Document section:
Generic `Atomic<T>`

CAD97 · September 18, 2024, 6:28pm

Indeed this is explicitly out of scope for the initial plan (link to ACP). API stability is interesting, but your intuition should be accurate that C-style enums with #[repr(Int)] should be fine for atomics. See the Swift atomic protocols (traits) linked above for what this might look like. I'd love to have this in the future.

The initial perma-unstable trait is AtomicPrimitive, but in the future AsAtomic may become the better name. I do already have some sketches starting into that direction; this is just the first step, hopefully.

With a small caveat — on targets with word-sized atomic bitand/bitor but not byte-sized atomics (RISC-V), we change the library implementation of atomic bool to use the fact it's i1 instead of i8, so LLVM can lower ops with atomics instead of LL/LC loop.

Written exercise: In the Atomic<T> post, what is the initial perma-unstable trait called? The material after this point has nothing to do with the Atomic<T> post.

Source data:

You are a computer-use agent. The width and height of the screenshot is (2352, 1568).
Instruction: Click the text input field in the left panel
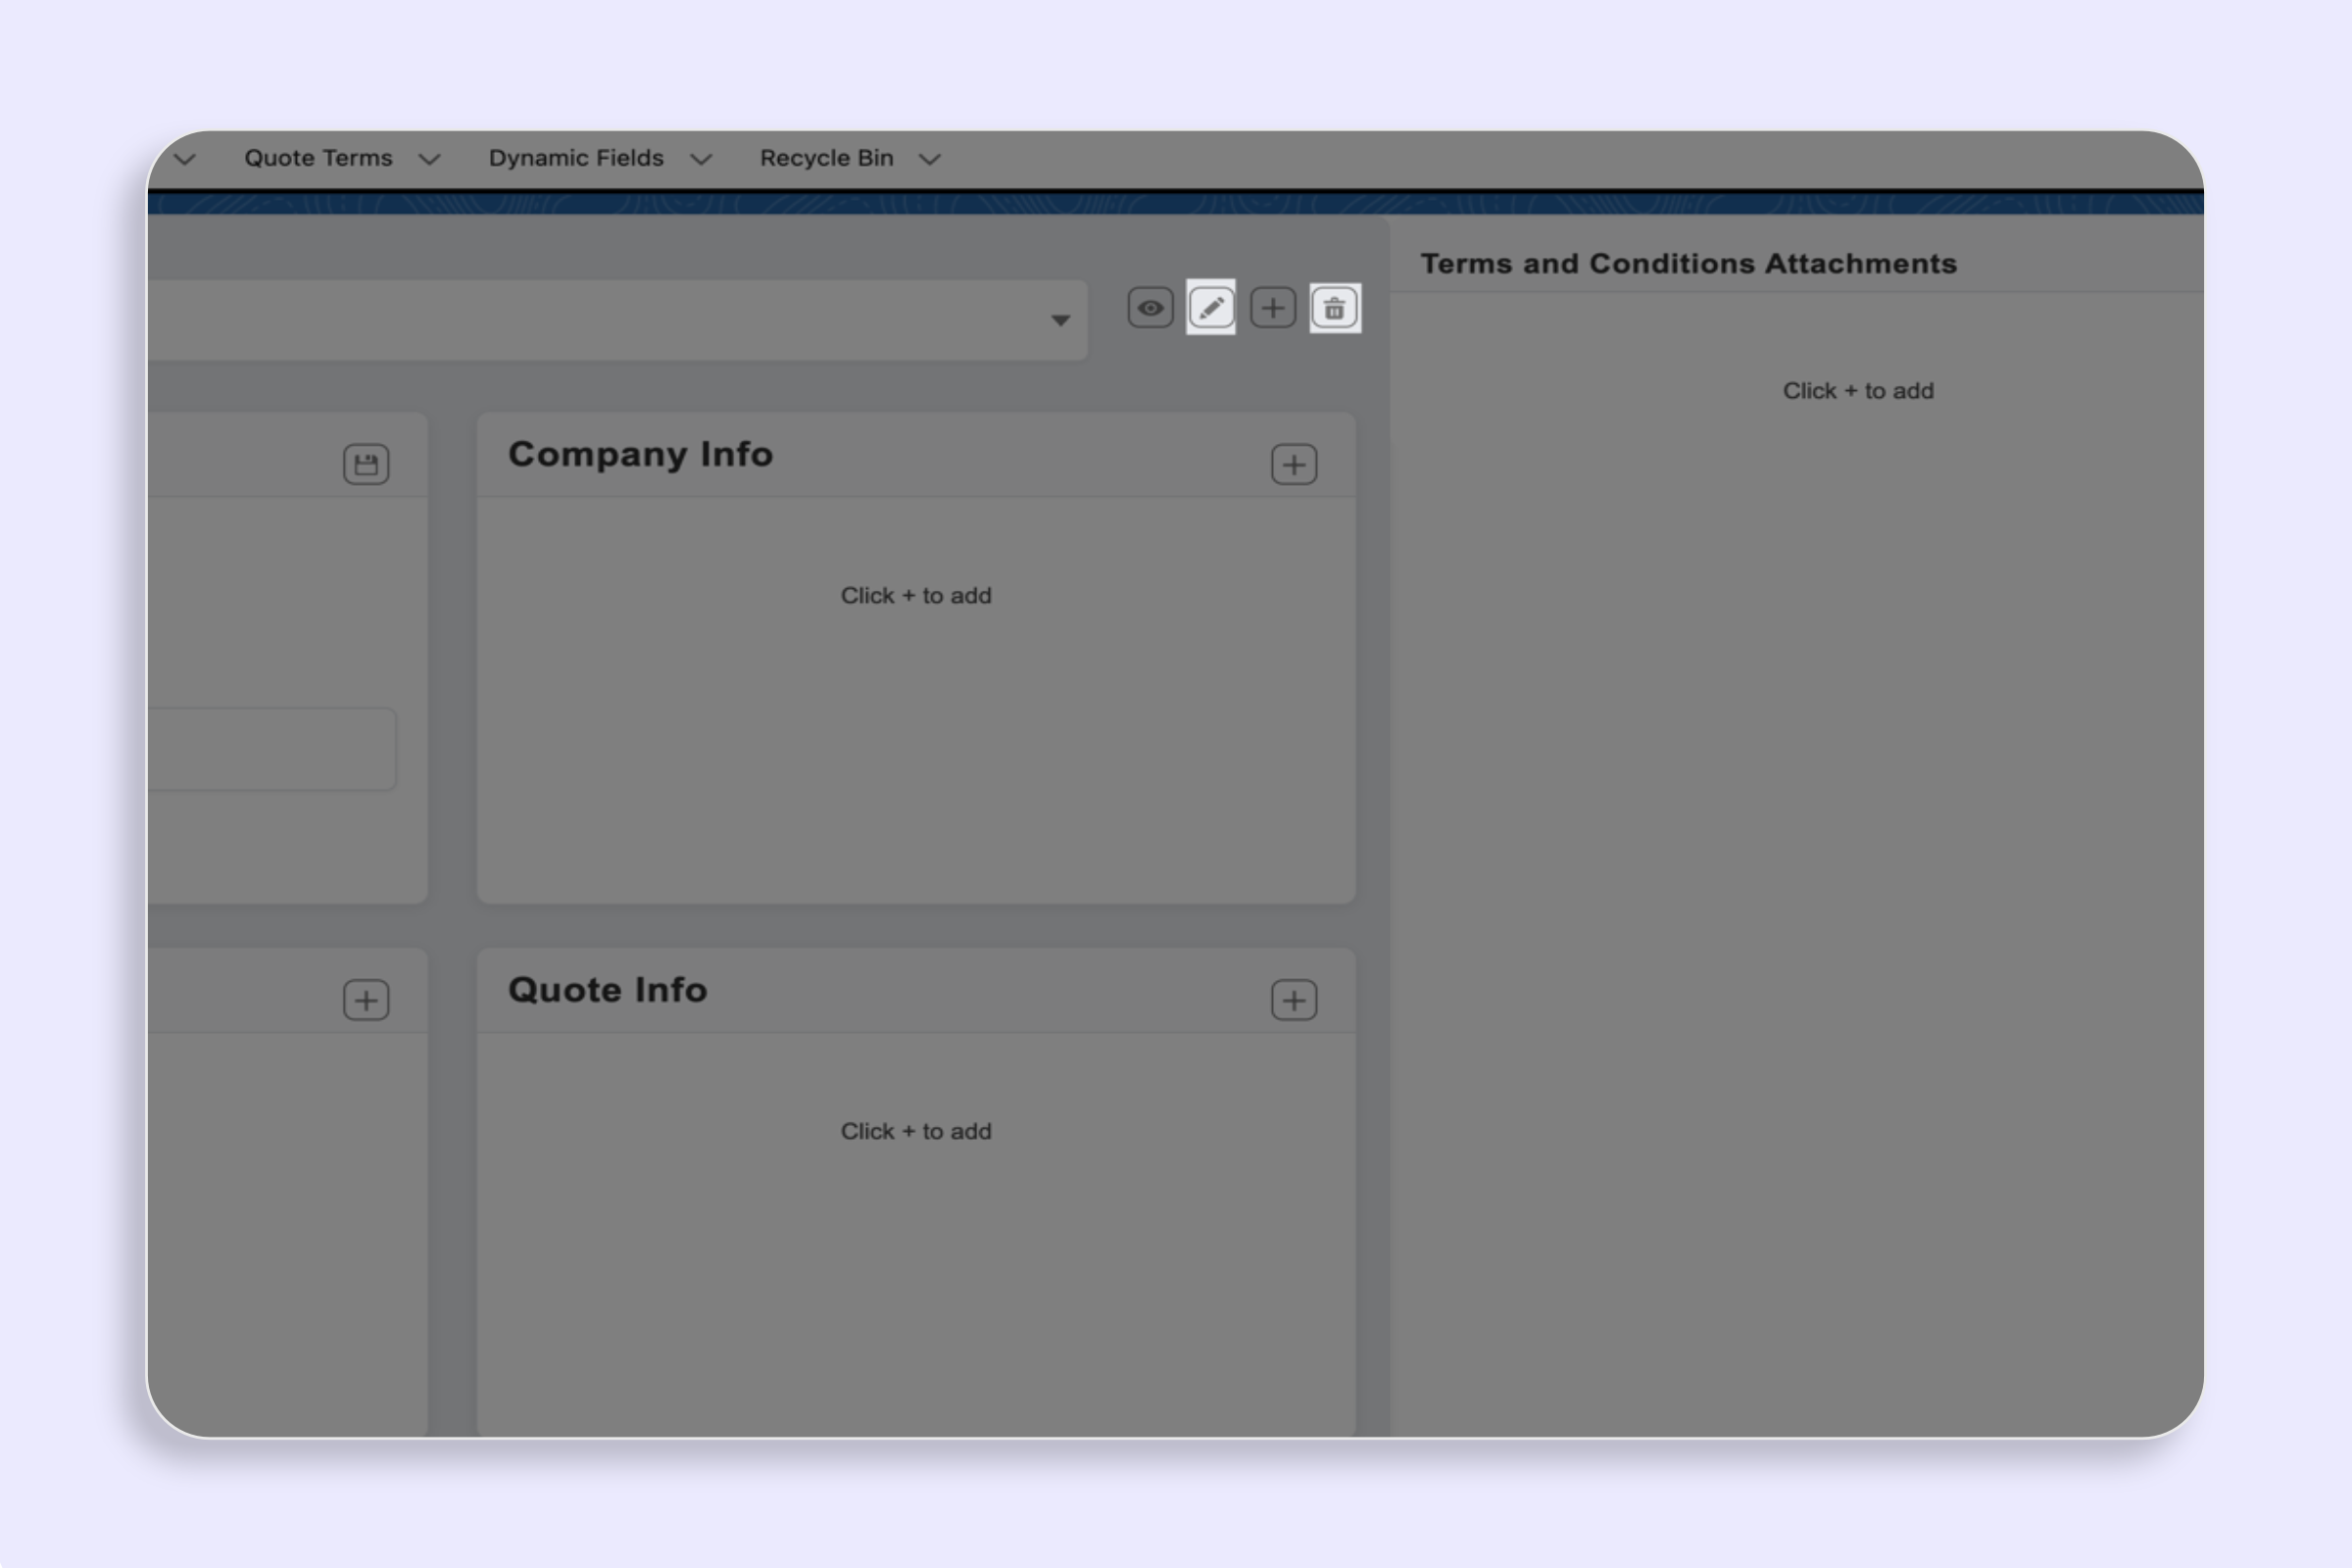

Solution to the exercise: AtomicPrimitive